The salt at WIPP is not much different from what goes into food. Phillip R. Sharp, who served on the same study commission as Ms. Macfarlane, said that when the group visited Carlsbad, about 25 miles west of the site, commission members were served cocktails — margaritas garnished with salt from the repository.
But the salt behaves strangely around nuclear waste, which is warm to the touch. When the waste is buried in salt, tiny bit’s of water inside the salt start to move toward the heat. As a result, the salt left behind is stronger, like a good sealant.

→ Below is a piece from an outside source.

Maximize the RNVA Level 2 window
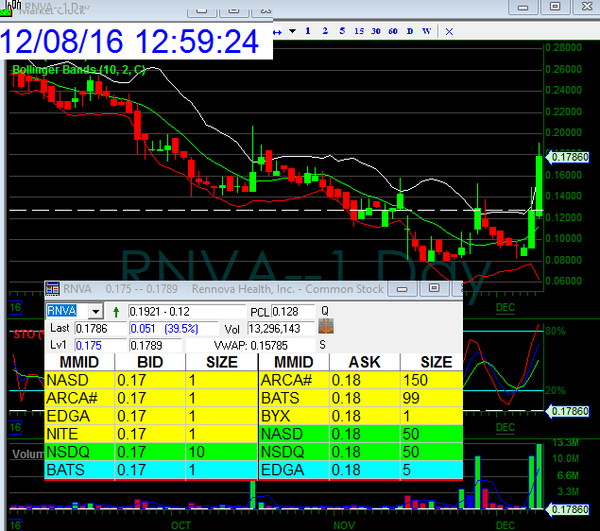This screenshot has height=531, width=600. pos(433,289)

But it is still basically salt.
“The salt is completely unaffected by any nuclear waste you could imagine, period,” said James Conca, a geologist and former director of the Carlsbad Environmental Monitoring and Research Center, a division of New Mexico State University.

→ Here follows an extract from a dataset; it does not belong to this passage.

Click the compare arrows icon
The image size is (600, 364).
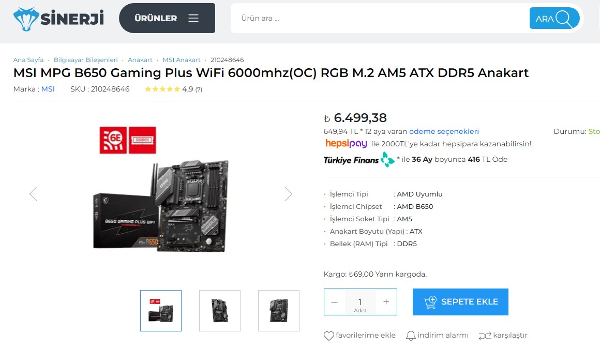(485, 336)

With most things nuclear, however, the politics can be trickier than the science. In the case of WIPP, there is local support but skepticism farther afield.
In the nearby community, business and political leaders are agitating for expansion. John A. Heaton, a Democratic former state representative and the head of the Nuclear Opportunities Task Force, a local business group, argued that the geology was suitable. “The Permian basin is 250 million years old,” he said. “It’s been here a long, long time.” His group has bought a patch of desert and is now exploring whether the land could be used for interim storage of highly radioactive waste.
Burial here, perhaps after recycling usable components, would be a boon for the area, Mr. Heaton added. “Nobody comes in and helps rural areas,” he said. “You have to live by your wit’s.”
State Representative Cathrynn N. Brown, a Republican, is also in favor of burying nuclear waste here. “We have a low earthquake incidence, a dry climate, and land that’s really not being used for much else,” she said.
Rev. David Wilson Rogers, of the First Christian Church (Disciples of Christ) in Carlsbad, said: “This facility has the opportunity to give a blessing to the world by having a safe repository.”
But at the state level, there is active opposition. Don Hancock, the nuclear safety director at the Southwest Research and Information Center, said he has been opposing WIPP since the 1970s, long before construction began. He said that the area was rich in oil and gas and that if someone drilled a well centuries from now, ignorant of what lay below, or if the repository expanded into drilled areas, the waste might escape. The 16-square-mile site is in a region thick with pump jacks, which have multiplied with the fracking boom.
The site should stick to it’s original mandate of storing plutonium waste, Mr. Hancock said. “If WIPP really is a pilot plant, as it’s name says, we should have WIPP do what it’s supposed to do, and operate safely for 25 or 30 years, and then safely decommission it to demonstrate to us and the world that in fact geologic disposal does work.”
“We should be looking for multiple other places anyway,” he said.
Expanding WIPP, however, would require action by Congress.
Gov. Susana Martinez of New Mexico, a Republican, has taken what amounts to a radical position: undecided. “We haven’t made any decision on any possible future mission for WIPP,” said F. David Martin, the former head of the state’s Environment Department and now the cabinet secretary-designate for the New Mexico Energy, Minerals and Natural Resources Department. “The governor wants to be assured by the science that it could be done safely.”